===== Given information

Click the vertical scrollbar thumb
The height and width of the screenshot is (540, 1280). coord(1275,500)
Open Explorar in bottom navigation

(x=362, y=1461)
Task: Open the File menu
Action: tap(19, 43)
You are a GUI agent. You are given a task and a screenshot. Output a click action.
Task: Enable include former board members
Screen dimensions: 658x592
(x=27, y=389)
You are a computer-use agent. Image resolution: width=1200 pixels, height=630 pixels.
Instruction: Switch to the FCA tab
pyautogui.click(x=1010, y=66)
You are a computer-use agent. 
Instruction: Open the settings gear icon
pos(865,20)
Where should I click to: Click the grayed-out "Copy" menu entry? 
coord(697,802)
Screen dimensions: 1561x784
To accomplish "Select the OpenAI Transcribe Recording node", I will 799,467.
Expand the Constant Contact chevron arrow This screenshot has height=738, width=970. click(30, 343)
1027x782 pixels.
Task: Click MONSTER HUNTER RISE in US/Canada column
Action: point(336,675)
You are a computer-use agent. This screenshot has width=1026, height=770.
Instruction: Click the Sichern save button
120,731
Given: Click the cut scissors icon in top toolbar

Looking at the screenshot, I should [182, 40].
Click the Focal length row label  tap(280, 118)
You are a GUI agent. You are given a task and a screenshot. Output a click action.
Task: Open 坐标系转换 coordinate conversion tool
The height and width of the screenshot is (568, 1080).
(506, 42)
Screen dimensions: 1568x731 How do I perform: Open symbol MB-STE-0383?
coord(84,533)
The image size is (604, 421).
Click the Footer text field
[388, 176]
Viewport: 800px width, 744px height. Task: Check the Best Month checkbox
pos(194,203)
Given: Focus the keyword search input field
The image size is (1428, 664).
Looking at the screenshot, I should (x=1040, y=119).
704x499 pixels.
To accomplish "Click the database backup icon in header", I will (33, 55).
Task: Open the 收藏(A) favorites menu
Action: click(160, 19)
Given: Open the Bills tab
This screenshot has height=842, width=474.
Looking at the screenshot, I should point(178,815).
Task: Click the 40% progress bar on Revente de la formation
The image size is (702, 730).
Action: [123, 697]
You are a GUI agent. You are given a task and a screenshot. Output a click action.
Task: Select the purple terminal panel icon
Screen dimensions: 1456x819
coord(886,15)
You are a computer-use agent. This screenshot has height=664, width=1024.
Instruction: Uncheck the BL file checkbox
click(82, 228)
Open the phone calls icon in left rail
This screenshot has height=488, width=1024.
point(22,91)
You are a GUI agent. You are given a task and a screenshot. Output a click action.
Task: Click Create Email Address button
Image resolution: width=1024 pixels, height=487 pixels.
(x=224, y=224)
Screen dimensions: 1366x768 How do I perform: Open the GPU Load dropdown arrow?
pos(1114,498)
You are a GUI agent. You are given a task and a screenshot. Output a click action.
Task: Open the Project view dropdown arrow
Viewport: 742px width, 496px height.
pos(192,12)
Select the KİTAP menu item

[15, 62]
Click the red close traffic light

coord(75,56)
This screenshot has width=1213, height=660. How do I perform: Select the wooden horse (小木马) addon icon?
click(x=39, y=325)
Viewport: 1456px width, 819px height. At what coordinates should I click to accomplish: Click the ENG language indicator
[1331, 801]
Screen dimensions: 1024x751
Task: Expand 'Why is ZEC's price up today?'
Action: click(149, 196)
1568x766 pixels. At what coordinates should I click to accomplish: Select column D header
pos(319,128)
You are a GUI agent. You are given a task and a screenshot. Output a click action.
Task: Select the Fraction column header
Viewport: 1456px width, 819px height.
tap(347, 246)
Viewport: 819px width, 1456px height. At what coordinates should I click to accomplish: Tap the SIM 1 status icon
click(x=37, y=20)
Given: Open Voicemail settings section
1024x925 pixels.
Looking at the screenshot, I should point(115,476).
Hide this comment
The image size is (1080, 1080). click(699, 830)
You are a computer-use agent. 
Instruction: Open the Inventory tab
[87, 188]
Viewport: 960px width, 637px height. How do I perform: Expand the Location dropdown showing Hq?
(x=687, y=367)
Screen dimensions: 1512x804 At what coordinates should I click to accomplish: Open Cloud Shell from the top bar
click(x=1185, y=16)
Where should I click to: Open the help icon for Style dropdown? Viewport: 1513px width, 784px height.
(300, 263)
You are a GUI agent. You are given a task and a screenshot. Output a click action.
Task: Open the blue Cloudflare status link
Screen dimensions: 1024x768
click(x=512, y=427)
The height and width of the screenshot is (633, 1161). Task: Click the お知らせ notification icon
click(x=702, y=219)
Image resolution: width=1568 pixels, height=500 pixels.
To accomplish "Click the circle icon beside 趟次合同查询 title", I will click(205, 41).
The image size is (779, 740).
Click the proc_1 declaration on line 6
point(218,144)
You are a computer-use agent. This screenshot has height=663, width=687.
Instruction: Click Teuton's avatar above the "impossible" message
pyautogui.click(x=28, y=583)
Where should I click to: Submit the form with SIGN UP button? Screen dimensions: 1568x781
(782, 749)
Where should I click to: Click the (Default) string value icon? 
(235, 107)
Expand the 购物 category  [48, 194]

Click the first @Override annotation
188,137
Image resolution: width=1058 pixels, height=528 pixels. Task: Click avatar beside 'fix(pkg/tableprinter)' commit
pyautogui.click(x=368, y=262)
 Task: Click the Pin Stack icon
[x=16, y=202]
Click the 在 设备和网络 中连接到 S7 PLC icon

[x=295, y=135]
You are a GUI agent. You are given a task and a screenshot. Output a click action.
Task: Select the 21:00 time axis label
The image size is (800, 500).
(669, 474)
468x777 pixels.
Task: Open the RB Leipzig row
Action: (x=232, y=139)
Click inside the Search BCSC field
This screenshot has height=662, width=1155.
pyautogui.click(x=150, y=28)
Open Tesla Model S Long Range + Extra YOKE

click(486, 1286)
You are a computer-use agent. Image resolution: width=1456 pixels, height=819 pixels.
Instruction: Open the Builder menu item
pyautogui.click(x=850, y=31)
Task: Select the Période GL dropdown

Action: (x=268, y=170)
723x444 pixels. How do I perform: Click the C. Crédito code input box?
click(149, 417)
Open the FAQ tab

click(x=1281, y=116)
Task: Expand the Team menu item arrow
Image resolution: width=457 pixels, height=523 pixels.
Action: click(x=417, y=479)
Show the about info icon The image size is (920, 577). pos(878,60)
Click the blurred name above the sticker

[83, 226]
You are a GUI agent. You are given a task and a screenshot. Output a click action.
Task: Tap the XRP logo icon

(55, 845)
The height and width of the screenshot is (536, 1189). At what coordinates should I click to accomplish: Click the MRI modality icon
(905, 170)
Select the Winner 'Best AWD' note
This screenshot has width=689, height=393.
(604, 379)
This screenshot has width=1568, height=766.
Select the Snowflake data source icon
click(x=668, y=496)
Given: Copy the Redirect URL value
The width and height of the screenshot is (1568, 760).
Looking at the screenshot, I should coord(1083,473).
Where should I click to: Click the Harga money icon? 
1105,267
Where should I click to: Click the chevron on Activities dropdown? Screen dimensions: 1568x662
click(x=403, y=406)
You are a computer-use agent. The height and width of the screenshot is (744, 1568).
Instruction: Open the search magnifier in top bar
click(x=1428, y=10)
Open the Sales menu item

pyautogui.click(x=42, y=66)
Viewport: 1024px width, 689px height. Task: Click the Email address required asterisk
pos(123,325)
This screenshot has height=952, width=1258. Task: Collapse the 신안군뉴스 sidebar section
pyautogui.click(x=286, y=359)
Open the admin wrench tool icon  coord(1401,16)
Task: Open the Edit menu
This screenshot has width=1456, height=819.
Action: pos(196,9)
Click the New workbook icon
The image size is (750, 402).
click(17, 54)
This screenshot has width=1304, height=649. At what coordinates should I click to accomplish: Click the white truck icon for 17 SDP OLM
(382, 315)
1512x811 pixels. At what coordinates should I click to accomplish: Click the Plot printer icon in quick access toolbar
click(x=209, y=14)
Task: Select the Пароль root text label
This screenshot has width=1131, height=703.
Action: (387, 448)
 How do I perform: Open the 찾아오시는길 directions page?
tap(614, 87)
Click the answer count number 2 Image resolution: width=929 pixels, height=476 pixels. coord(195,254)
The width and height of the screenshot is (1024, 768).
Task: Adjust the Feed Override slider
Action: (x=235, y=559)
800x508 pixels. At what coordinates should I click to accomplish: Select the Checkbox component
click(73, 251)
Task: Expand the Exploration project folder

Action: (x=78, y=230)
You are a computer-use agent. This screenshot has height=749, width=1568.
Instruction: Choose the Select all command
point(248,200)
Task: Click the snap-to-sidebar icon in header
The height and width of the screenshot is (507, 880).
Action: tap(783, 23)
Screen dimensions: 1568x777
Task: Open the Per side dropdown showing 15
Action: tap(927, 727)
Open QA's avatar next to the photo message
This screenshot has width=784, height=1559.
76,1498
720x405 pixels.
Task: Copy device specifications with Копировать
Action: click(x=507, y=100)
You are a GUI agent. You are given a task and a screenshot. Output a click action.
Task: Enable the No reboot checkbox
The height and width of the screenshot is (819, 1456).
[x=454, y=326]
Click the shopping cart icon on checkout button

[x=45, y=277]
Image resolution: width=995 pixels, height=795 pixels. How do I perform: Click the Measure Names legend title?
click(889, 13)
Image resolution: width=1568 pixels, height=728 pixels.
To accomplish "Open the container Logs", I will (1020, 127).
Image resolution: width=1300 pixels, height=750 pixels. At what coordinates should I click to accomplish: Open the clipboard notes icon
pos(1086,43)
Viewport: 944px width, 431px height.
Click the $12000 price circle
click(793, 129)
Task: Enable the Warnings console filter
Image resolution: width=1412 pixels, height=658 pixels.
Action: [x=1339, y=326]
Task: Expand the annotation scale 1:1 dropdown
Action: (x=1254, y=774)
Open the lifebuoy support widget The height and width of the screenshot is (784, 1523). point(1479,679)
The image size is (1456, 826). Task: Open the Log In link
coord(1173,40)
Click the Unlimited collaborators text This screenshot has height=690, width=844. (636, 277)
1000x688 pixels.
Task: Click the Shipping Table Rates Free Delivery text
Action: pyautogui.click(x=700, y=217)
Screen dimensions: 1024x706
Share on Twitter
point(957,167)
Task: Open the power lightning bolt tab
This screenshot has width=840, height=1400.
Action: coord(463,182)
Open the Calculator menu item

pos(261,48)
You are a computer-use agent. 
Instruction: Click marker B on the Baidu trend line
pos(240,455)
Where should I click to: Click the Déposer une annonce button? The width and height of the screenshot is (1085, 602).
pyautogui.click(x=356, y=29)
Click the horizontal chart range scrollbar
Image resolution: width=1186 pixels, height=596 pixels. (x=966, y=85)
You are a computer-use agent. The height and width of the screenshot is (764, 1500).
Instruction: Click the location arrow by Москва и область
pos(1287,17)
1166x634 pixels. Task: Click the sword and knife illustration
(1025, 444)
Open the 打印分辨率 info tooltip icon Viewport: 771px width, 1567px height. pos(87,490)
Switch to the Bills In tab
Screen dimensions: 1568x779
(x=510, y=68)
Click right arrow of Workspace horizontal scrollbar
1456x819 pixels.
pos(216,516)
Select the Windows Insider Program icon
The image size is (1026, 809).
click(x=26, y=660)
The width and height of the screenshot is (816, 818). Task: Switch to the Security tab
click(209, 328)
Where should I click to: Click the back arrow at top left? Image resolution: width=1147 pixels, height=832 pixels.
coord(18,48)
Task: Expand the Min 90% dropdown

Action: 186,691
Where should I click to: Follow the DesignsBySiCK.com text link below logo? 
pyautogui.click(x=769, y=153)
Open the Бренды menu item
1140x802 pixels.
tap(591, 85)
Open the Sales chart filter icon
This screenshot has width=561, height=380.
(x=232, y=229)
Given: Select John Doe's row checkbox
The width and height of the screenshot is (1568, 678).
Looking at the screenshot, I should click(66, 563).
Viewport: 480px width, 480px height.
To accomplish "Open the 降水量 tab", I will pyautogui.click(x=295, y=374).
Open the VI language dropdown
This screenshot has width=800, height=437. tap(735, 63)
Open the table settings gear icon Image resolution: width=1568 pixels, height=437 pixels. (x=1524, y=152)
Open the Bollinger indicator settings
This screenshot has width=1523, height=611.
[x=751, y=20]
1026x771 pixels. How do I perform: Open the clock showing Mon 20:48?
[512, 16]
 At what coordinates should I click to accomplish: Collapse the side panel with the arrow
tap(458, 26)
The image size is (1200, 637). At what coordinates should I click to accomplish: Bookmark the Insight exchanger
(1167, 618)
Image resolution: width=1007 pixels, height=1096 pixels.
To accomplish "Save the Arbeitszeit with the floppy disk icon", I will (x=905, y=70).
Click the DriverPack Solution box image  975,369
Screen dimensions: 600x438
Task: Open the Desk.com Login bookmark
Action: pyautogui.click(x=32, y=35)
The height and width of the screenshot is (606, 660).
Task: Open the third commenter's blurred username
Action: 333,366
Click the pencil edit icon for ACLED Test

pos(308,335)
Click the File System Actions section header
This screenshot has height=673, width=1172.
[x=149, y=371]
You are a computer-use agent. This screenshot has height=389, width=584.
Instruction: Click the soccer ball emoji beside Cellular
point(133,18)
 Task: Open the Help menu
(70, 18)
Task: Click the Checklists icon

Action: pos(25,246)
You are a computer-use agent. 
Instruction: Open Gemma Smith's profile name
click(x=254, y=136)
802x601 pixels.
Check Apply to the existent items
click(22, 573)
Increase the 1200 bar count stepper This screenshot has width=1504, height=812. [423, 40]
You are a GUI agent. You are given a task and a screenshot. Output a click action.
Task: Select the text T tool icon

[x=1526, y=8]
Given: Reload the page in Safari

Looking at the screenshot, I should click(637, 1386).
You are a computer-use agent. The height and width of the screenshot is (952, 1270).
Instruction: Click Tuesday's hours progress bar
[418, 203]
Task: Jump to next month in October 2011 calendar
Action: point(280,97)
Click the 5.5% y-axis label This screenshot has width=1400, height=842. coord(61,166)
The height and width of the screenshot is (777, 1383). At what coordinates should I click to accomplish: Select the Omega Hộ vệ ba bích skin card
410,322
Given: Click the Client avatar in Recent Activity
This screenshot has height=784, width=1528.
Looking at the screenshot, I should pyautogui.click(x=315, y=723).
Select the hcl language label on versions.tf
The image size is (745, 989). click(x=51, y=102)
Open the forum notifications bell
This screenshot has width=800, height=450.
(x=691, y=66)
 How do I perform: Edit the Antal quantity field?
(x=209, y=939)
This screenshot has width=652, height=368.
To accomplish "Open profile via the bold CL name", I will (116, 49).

==========

## Aim of the task:
Could you output, word for word, the lines starting at the one containing "Screen dimensions: 1568x731" and ending at the one containing "pos(194,203)"?

## Full answer:
Screen dimensions: 1568x731 How do I perform: Open symbol MB-STE-0383?
coord(84,533)
The image size is (604, 421).
Click the Footer text field
[388, 176]
Viewport: 800px width, 744px height. Task: Check the Best Month checkbox
pos(194,203)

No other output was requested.